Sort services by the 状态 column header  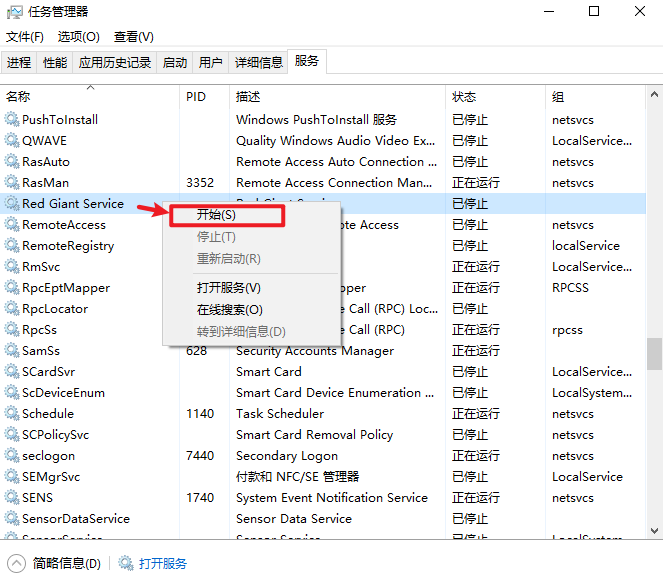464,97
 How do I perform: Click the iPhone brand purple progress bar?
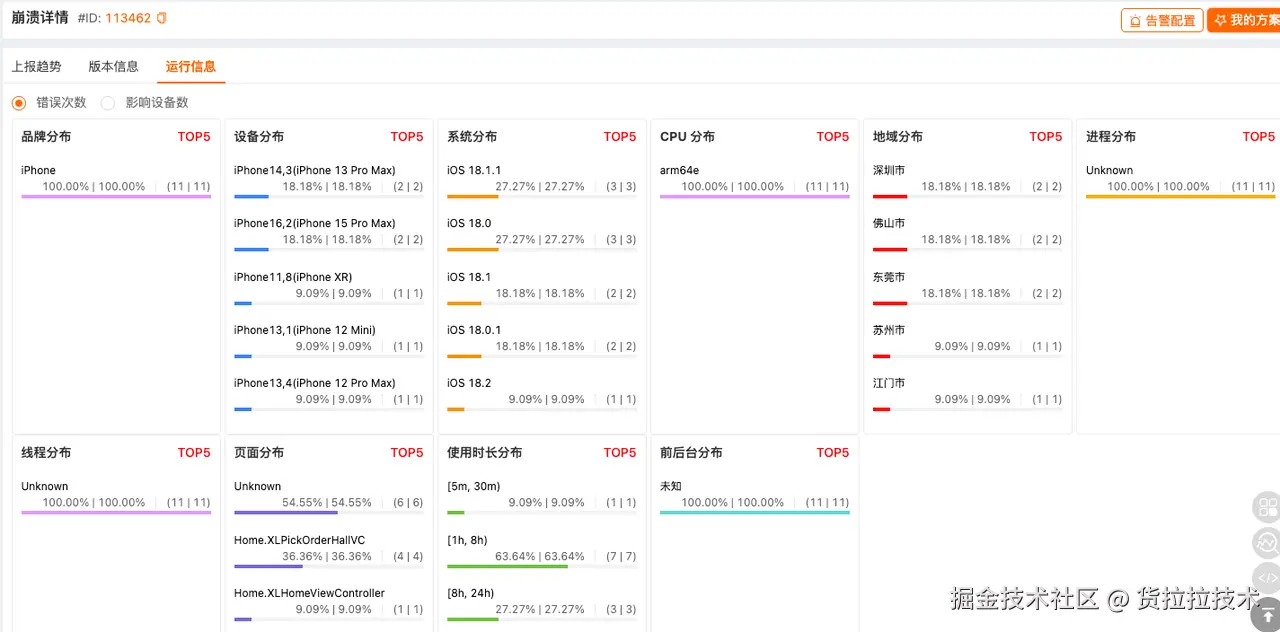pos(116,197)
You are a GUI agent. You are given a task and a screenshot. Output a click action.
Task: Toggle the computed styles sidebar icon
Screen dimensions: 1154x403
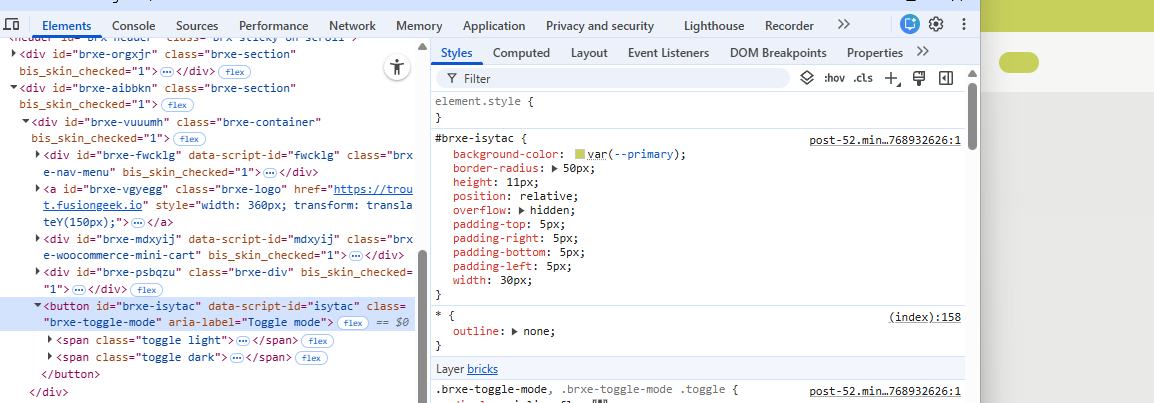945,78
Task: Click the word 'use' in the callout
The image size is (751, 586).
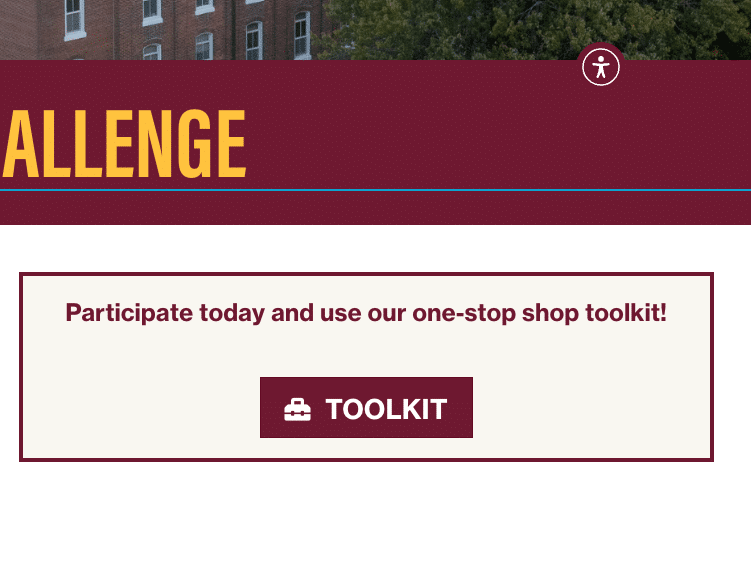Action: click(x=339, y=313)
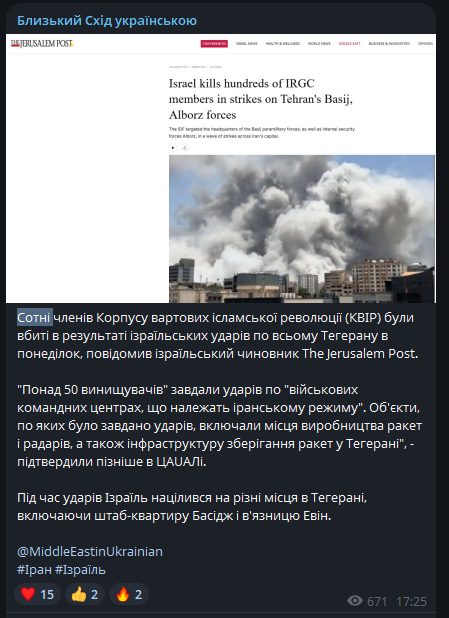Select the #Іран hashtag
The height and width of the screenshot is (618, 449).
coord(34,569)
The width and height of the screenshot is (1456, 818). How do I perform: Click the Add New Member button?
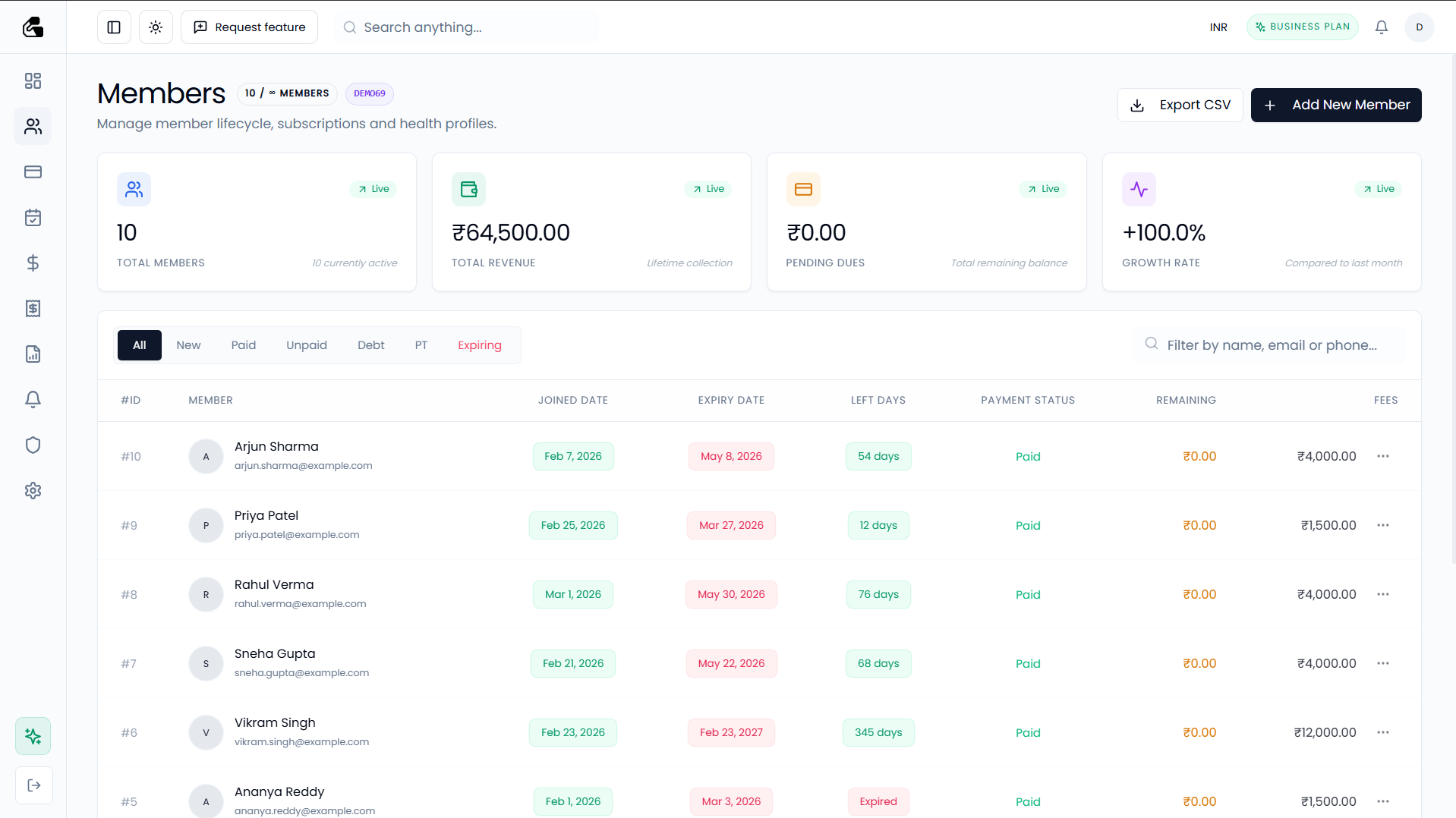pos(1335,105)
-*-
## Instructions for the task
Every line from the one containing "Screen dimensions: 1154x403" through the last line of the listing must be written out again exactly, and no other line. Leave the pictures aside.

## Answer space
Screen dimensions: 1154x403
945,78
Task: Click the word 'use' in the callout
The image size is (751, 586).
Action: click(x=339, y=313)
Select the #Іран hashtag
The height and width of the screenshot is (618, 449).
coord(34,569)
The width and height of the screenshot is (1456, 818). How do I perform: Click the Add New Member button?
pos(1335,105)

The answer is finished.